Friday, March 15, 2013
Book Reviews: Kitchen House, Spring Moon and Wallflowers
I know I've said this before, but I love getting books that can be read in a few days, either because they're so good I can't put them down or they're short. Anyway, here are my latest book reviews.
The Kitchen House by Kathleen Grissom
After she was orphaned on a slave ship, Lavinia, an Irish girl, becomes an indentured servant on a plantation in the South. As she grows, her relationships with the black slaves become complicated as she is thrust into the world of the plantation owners. The plantation owner, Captain Pyke, is rarely home, his wife lives in an opium-induced stupor, leaving control to an evil field-master.
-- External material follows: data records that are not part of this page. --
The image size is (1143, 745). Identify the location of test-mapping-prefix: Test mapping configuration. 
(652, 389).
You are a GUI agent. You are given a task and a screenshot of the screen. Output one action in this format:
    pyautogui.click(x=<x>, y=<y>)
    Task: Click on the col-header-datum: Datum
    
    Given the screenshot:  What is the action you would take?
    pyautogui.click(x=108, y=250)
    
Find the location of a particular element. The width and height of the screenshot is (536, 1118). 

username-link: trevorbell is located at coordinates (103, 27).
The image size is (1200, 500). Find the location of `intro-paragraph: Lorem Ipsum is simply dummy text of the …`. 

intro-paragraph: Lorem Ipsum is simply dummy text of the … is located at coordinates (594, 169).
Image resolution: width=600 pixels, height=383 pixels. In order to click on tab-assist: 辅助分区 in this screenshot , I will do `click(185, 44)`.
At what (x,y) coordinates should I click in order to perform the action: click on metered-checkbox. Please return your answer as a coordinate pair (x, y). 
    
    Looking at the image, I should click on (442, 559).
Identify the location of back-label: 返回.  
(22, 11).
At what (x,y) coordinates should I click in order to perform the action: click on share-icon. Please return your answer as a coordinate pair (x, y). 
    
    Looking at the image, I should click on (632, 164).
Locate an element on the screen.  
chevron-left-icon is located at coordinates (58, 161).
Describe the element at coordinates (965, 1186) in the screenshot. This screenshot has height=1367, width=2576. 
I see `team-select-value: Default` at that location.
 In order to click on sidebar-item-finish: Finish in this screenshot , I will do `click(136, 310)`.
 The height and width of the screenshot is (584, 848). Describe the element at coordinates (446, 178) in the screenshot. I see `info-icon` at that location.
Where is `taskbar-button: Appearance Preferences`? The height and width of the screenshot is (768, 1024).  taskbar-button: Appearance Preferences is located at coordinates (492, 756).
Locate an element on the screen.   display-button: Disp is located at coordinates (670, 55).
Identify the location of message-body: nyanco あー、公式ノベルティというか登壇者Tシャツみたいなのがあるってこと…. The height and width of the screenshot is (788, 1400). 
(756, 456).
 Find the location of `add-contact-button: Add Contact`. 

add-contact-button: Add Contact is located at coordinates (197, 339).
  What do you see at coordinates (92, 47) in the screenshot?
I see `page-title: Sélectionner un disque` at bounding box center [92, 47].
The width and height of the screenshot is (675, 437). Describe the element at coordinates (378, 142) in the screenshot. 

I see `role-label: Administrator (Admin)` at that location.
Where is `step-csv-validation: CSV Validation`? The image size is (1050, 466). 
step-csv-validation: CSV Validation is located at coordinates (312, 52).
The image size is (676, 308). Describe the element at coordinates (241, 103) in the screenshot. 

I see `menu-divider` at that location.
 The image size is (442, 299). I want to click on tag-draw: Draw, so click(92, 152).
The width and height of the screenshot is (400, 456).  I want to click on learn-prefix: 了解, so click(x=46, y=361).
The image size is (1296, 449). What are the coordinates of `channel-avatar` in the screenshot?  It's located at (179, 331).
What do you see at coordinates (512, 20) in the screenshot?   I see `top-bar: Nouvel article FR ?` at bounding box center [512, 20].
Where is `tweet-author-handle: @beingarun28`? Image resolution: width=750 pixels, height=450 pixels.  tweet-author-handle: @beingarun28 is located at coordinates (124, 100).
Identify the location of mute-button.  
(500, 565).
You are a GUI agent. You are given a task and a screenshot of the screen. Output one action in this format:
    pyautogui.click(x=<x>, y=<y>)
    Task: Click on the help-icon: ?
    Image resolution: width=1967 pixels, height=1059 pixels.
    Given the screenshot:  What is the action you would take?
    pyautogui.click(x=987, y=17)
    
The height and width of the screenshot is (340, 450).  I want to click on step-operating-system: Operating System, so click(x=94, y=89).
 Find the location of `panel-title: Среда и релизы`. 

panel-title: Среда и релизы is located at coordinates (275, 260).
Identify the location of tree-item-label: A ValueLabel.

As historical fiction, it's not very likely or accurate (it doesn't seem to be) but still is an interesting story. And as frustrating as Lavinia may be, since she seems to be rather immature in a lot of her decisions, I was still dying to know how the story would end. I'd give it 3.5/5 stars.
This came highly recommended by my mom, and she describes it as a story of a "typical Chinese family" but very well written. Lord tells an in-depth story about, Spring Moon, a member of the renowned Chang family. From the time she is young she lives through the rigors and traditions of a young Chinese girl, from having her feet bound, to be married off to a man she's never met at 16. As she grows and has children of her own, China is changing around her; going through revolutions and eventually following into communism. It's a really incredible story. I didn't love it as much as my mom did, I got kind of lost in some of the characters and am honestly don't know much about Chinese history so wasn't that invested. 3/5 stars.
The Perks of Being a Wallflower by Stephen Chbosky
Chbosky tells the story from the point of view of Charlie, a high-schooler, writing letters about his freshman year experience to an unnamed acquaintance. He becomes friends with a group of seniors, has a crush on one of them, ruins his first relationship, deals with his family, drugs and alcohol. At the very end of the book, an important, life-changing fact about Charlie is revealed that sort of made me appreciate where he comes from and the book a little bit more. I went into this books with pretty high expectations and was sort of disappointed throughout. His experience was really different from mine in high school and I don't necessarily appreciate seemingly "typical" stories about high schoolers, where they deal with drugs, alcohol, etc. Anyway, 2.5/5 stars.